Puis le regard se déplace vers les femmes.
Un taux d’activité d’environ 69 % chez les hommes contre 19 % chez les femmes, selon les chiffres avancés lors de la rencontre. Derrière ce différentiel, il y a une question que les programmes économiques ne peuvent plus contourner : comment une économie peut-elle augmenter durablement sa capacité productive lorsqu’une partie aussi importante de la population reste éloignée du marché du travail ?
Et c’est à ce moment que le discours de Lekjaa retrouve son fil électoral.
Le programme du PAM tient en 46 pages. Mais, affirme-t-il, il repose sur un travail beaucoup plus important, de près de 1 200 pages, comprenant des simulations, des modélisations et des études détaillées.
Le parti aurait choisi de ne pas publier immédiatement l’ensemble de ces documents en raison de leur caractère technique.
Lekjaa annonce toutefois vouloir les transmettre, dans les deux ou trois jours, aux autres partis politiques ainsi qu’à la CGEM afin qu’ils puissent être discutés, corrigés et, si nécessaire, amendés.
Il va même plus loin : il dit être prêt à reconnaître une erreur et à modifier les propositions qui devraient l’être.
C’est probablement l’un des éléments les plus intéressants de la rencontre.
Car le PAM ne présente plus seulement un programme de 46 pages destiné à être lu pendant une campagne. Il affirme disposer, derrière ce document, d’un appareil technique beaucoup plus vaste qu’il veut désormais soumettre au débat.
Reste à savoir ce que contiennent réellement ces 1 200 pages et, surtout, ce que donneront les simulations lorsqu’elles seront confrontées aux contraintes budgétaires, économiques et sociales du pays.
Sur le front de l’emploi, Lekjaa chiffre à environ 2,9 millions le nombre de jeunes qui ne sont ni dans l’éducation, ni dans la formation, ni dans l’emploi. À cela s’ajoutent quelque 300 000 décrochages scolaires annuels. Il parle également d’un taux de chômage de 27,2 % chez les 15-24 ans.

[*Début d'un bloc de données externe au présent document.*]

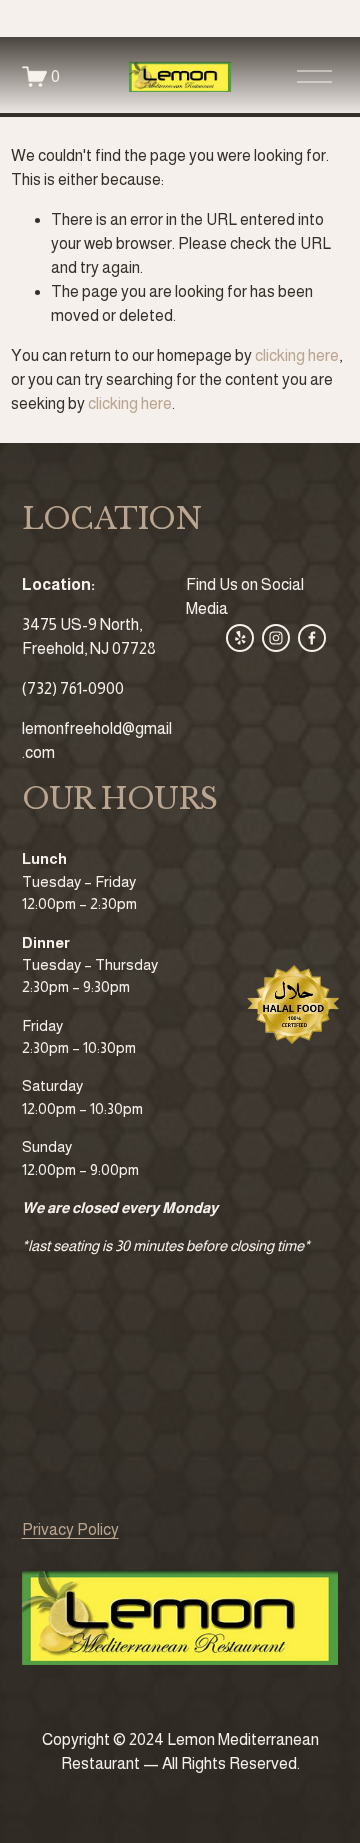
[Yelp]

Là encore, il introduit une distinction qui peut sembler technique mais qui change la manière de mesurer le problème : avoir un revenu, même faible et irrégulier, ne signifie pas nécessairement avoir un emploi stable.
Le débat sur le travail, la protection sociale et l’économie informelle passe donc aussi par cette distinction entre revenu et emploi.
Alors, le PAM a-t-il « retiré le trône du monde des affaires » au RNI ?
Les faits disponibles ne permettent pas de le dire. La CGEM dialogue avec les différentes formations politiques et aucune donnée publique ne permet de conclure à un basculement du patronat.
Mais une chose est désormais visible.
Après avoir longtemps occupé un espace politique particulièrement confortable auprès du monde de l’entreprise, le RNI trouve face à lui un PAM qui vient lui parler sur le même terrain, avec ses propres codes : investissement, compétitivité, infrastructures, fiscalité, protection sociale, emploi et chiffres.
Et avec Lekjaa, ce discours arrive porté par un profil qui connaît intimement les mécanismes budgétaires et financiers de l’État.
Ce n’est donc peut-être pas encore un transfert de « royaume ».
Mais, politiquement, Lekjaa vient au moins de poser sa tente au milieu du terrain.
Et pour une campagne électorale, ce n’est déjà pas rien.